What is needed here is an exact transcription of all the entries.
* * * * * * * * *
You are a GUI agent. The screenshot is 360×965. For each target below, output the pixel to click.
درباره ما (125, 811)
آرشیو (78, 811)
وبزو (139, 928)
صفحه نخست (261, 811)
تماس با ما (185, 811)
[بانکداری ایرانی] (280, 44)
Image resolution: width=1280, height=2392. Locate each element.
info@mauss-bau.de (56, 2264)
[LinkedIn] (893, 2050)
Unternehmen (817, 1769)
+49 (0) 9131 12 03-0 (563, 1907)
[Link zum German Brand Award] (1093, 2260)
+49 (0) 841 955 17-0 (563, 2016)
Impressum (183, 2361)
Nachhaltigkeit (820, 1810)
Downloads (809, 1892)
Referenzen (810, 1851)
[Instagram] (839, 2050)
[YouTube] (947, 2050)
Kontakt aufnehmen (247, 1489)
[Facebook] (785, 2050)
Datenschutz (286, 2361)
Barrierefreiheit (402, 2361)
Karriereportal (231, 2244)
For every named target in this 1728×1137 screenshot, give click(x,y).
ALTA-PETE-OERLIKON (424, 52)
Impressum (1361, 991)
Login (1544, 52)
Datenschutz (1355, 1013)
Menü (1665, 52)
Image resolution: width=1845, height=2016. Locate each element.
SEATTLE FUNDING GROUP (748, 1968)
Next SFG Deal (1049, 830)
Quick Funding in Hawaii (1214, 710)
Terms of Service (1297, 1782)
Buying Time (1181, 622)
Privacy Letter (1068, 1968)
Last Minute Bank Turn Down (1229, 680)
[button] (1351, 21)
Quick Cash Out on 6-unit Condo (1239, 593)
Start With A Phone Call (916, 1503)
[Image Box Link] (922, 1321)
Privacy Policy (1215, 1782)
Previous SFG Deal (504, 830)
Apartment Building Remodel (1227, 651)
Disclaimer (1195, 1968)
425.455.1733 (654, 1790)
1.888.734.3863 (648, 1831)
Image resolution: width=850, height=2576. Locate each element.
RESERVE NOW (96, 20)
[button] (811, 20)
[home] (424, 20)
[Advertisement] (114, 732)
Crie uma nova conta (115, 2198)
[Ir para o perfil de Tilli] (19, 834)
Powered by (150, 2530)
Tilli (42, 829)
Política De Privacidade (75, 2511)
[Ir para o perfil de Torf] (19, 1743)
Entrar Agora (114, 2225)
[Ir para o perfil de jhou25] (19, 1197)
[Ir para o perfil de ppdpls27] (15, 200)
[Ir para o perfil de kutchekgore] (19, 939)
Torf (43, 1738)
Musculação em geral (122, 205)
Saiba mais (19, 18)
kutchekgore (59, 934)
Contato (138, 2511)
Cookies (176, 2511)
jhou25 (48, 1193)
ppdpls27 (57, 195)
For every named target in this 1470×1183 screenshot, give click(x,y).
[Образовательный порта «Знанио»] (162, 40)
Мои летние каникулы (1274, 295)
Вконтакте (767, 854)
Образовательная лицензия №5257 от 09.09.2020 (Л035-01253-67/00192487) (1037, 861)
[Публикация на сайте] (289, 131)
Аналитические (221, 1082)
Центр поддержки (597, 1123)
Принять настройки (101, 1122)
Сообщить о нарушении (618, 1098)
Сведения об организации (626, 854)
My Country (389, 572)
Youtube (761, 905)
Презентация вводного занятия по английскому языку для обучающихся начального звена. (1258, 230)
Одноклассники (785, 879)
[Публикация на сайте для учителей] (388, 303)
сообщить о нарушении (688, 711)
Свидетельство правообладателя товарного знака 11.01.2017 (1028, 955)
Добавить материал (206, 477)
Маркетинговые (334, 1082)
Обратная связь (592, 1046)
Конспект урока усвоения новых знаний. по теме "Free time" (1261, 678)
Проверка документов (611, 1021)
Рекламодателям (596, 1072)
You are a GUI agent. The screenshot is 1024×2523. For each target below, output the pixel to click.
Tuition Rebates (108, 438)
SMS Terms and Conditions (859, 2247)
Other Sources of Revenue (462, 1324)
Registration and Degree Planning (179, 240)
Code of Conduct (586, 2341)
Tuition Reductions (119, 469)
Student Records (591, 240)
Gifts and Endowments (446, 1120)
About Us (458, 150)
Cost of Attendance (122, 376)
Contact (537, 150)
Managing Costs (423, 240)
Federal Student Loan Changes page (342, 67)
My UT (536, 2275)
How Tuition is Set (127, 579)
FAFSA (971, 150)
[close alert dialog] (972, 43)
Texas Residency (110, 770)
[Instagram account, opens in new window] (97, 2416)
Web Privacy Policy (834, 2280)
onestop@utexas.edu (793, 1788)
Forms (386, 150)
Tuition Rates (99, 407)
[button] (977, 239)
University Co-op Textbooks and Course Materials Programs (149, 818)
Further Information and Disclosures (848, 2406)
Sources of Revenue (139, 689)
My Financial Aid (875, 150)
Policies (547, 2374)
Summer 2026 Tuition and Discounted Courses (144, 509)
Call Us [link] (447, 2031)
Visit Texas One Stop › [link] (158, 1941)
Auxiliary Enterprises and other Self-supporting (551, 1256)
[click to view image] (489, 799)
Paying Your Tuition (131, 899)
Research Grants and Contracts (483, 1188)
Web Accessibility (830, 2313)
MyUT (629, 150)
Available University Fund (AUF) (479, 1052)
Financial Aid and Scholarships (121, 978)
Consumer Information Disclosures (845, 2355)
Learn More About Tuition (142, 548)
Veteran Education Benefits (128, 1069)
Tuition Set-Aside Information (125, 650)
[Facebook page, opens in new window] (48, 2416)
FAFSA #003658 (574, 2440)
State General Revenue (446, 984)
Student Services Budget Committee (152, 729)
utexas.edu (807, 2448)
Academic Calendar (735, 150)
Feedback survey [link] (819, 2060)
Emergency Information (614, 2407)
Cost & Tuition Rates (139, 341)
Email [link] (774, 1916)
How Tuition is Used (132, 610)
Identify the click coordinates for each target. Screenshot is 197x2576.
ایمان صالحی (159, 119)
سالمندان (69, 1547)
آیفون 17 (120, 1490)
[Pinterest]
* * * * * * * * *
## [Reply]
You are a GUI agent. The screenshot is 360×965. For each target below, output the pixel to click.
درباره ما (125, 811)
آرشیو (78, 811)
وبزو (139, 928)
صفحه نخست (261, 811)
تماس با ما (185, 811)
[بانکداری ایرانی] (280, 44)
Image resolution: width=1280, height=2392. Locate each element.
info@mauss-bau.de (56, 2264)
[LinkedIn] (893, 2050)
Unternehmen (817, 1769)
+49 (0) 9131 12 03-0 (563, 1907)
[Link zum German Brand Award] (1093, 2260)
+49 (0) 841 955 17-0 (563, 2016)
Impressum (183, 2361)
Nachhaltigkeit (820, 1810)
Downloads (809, 1892)
Referenzen (810, 1851)
[Instagram] (839, 2050)
[YouTube] (947, 2050)
Kontakt aufnehmen (247, 1489)
[Facebook] (785, 2050)
Datenschutz (286, 2361)
Barrierefreiheit (402, 2361)
Karriereportal (231, 2244)
For every named target in this 1728×1137 screenshot, give click(x,y).
ALTA-PETE-OERLIKON (424, 52)
Impressum (1361, 991)
Login (1544, 52)
Datenschutz (1355, 1013)
Menü (1665, 52)
Image resolution: width=1845, height=2016. Locate each element.
SEATTLE FUNDING GROUP (748, 1968)
Next SFG Deal (1049, 830)
Quick Funding in Hawaii (1214, 710)
Terms of Service (1297, 1782)
Buying Time (1181, 622)
Privacy Letter (1068, 1968)
Last Minute Bank Turn Down (1229, 680)
[button] (1351, 21)
Quick Cash Out on 6-unit Condo (1239, 593)
Start With A Phone Call (916, 1503)
[Image Box Link] (922, 1321)
Privacy Policy (1215, 1782)
Previous SFG Deal (504, 830)
Apartment Building Remodel (1227, 651)
Disclaimer (1195, 1968)
425.455.1733 (654, 1790)
1.888.734.3863 (648, 1831)
Image resolution: width=850, height=2576. Locate each element.
RESERVE NOW (96, 20)
[button] (811, 20)
[home] (424, 20)
[Advertisement] (114, 732)
Crie uma nova conta (115, 2198)
[Ir para o perfil de Tilli] (19, 834)
Powered by (150, 2530)
Tilli (42, 829)
Política De Privacidade (75, 2511)
[Ir para o perfil de Torf] (19, 1743)
Entrar Agora (114, 2225)
[Ir para o perfil de jhou25] (19, 1197)
[Ir para o perfil de ppdpls27] (15, 200)
[Ir para o perfil de kutchekgore] (19, 939)
Torf (43, 1738)
Musculação em geral (122, 205)
Saiba mais (19, 18)
kutchekgore (59, 934)
Contato (138, 2511)
Cookies (176, 2511)
jhou25 (48, 1193)
ppdpls27 (57, 195)
For every named target in this 1470×1183 screenshot, give click(x,y).
[Образовательный порта «Знанио»] (162, 40)
Мои летние каникулы (1274, 295)
Вконтакте (767, 854)
Образовательная лицензия №5257 от 09.09.2020 (Л035-01253-67/00192487) (1037, 861)
[Публикация на сайте] (289, 131)
Аналитические (221, 1082)
Центр поддержки (597, 1123)
Принять настройки (101, 1122)
Сообщить о нарушении (618, 1098)
Сведения об организации (626, 854)
My Country (389, 572)
Youtube (761, 905)
Презентация вводного занятия по английскому языку для обучающихся начального звена. (1258, 230)
Одноклассники (785, 879)
[Публикация на сайте для учителей] (388, 303)
сообщить о нарушении (688, 711)
Свидетельство правообладателя товарного знака 11.01.2017 (1028, 955)
Добавить материал (206, 477)
Маркетинговые (334, 1082)
Обратная связь (592, 1046)
Конспект урока усвоения новых знаний. по теме "Free time" (1261, 678)
Проверка документов (611, 1021)
Рекламодателям (596, 1072)
You are a GUI agent. The screenshot is 1024×2523. For each target below, output the pixel to click.
Tuition Rebates (108, 438)
SMS Terms and Conditions (859, 2247)
Other Sources of Revenue (462, 1324)
Registration and Degree Planning (179, 240)
Code of Conduct (586, 2341)
Tuition Reductions (119, 469)
Student Records (591, 240)
Gifts and Endowments (446, 1120)
About Us (458, 150)
Cost of Attendance (122, 376)
Contact (537, 150)
Managing Costs (423, 240)
Federal Student Loan Changes page (342, 67)
My UT (536, 2275)
How Tuition is Set (127, 579)
FAFSA (971, 150)
[close alert dialog] (972, 43)
Texas Residency (110, 770)
[Instagram account, opens in new window] (97, 2416)
Web Privacy Policy (834, 2280)
onestop@utexas.edu (793, 1788)
Forms (386, 150)
Tuition Rates (99, 407)
[button] (977, 239)
University Co-op Textbooks and Course Materials Programs (149, 818)
Further Information and Disclosures (848, 2406)
Sources of Revenue (139, 689)
My Financial Aid (875, 150)
Policies (547, 2374)
Summer 2026 Tuition and Discounted Courses (144, 509)
Call Us [link] (447, 2031)
Visit Texas One Stop › [link] (158, 1941)
Auxiliary Enterprises and other Self-supporting (551, 1256)
[click to view image] (489, 799)
Paying Your Tuition (131, 899)
Research Grants and Contracts (483, 1188)
Web Accessibility (830, 2313)
MyUT (629, 150)
Available University Fund (AUF) (479, 1052)
Financial Aid and Scholarships (121, 978)
Consumer Information Disclosures (845, 2355)
Learn More About Tuition (142, 548)
Veteran Education Benefits (128, 1069)
Tuition Set-Aside Information (125, 650)
[Facebook page, opens in new window] (48, 2416)
FAFSA #003658 (574, 2440)
State General Revenue (446, 984)
Student Services Budget Committee (152, 729)
utexas.edu (807, 2448)
Academic Calendar (735, 150)
Feedback survey [link] (819, 2060)
Emergency Information (614, 2407)
Cost & Tuition Rates (139, 341)
Email [link] (774, 1916)
How Tuition is Used (132, 610)
Identify the click coordinates for each target. Screenshot is 197x2576.
ایمان صالحی (159, 119)
سالمندان (69, 1547)
آیفون 17 (120, 1490)
[Pinterest]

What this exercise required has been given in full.